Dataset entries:
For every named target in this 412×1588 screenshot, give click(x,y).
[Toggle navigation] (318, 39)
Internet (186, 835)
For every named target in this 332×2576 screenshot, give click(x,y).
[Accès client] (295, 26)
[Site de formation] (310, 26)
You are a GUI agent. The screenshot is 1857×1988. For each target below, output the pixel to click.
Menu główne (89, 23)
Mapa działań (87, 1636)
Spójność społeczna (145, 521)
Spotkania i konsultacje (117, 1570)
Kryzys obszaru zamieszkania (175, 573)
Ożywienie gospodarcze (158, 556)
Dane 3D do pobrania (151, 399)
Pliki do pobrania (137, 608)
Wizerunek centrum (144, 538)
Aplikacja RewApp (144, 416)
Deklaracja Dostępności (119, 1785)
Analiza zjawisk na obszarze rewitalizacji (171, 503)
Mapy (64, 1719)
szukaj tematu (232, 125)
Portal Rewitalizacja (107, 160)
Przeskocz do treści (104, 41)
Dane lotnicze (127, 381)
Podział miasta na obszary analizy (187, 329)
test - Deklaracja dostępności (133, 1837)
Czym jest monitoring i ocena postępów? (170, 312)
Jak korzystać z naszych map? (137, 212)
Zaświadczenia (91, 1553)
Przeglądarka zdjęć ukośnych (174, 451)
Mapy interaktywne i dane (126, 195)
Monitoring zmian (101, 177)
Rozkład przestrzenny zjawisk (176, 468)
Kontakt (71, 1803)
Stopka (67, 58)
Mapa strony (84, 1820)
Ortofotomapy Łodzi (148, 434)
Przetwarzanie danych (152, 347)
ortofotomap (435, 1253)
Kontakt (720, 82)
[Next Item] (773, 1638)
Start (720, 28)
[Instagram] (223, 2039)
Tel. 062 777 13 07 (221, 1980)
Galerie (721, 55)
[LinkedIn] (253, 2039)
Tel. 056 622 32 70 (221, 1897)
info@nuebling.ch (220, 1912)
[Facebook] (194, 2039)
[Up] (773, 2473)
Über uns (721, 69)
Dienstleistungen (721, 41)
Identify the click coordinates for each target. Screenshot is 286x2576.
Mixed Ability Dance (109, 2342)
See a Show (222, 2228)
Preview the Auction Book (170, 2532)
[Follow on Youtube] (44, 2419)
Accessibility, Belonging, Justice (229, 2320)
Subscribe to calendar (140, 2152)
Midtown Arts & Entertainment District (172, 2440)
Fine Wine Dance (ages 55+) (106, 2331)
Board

→ Task details
From the line with "Czym jest monitoring" through the last line of the records, set down every line exactly as written and leave out all others.

→ Exercise solution
Czym jest monitoring i ocena postępów? (170, 312)
Jak korzystać z naszych map? (137, 212)
Zaświadczenia (91, 1553)
Przeglądarka zdjęć ukośnych (174, 451)
Mapy interaktywne i dane (126, 195)
Monitoring zmian (101, 177)
Rozkład przestrzenny zjawisk (176, 468)
Kontakt (71, 1803)
Stopka (67, 58)
Mapa strony (84, 1820)
Ortofotomapy Łodzi (148, 434)
Przetwarzanie danych (152, 347)
ortofotomap (435, 1253)
Kontakt (720, 82)
[Next Item] (773, 1638)
Start (720, 28)
[Instagram] (223, 2039)
Tel. 062 777 13 07 (221, 1980)
Galerie (721, 55)
[LinkedIn] (253, 2039)
Tel. 056 622 32 70 (221, 1897)
info@nuebling.ch (220, 1912)
[Facebook] (194, 2039)
[Up] (773, 2473)
Über uns (721, 69)
Dienstleistungen (721, 41)
Identify the click coordinates for each target. Screenshot is 286x2576.
Mixed Ability Dance (109, 2342)
See a Show (222, 2228)
Preview the Auction Book (170, 2532)
[Follow on Youtube] (44, 2419)
Accessibility, Belonging, Justice (229, 2320)
Subscribe to calendar (140, 2152)
Midtown Arts & Entertainment District (172, 2440)
Fine Wine Dance (ages 55+) (106, 2331)
Board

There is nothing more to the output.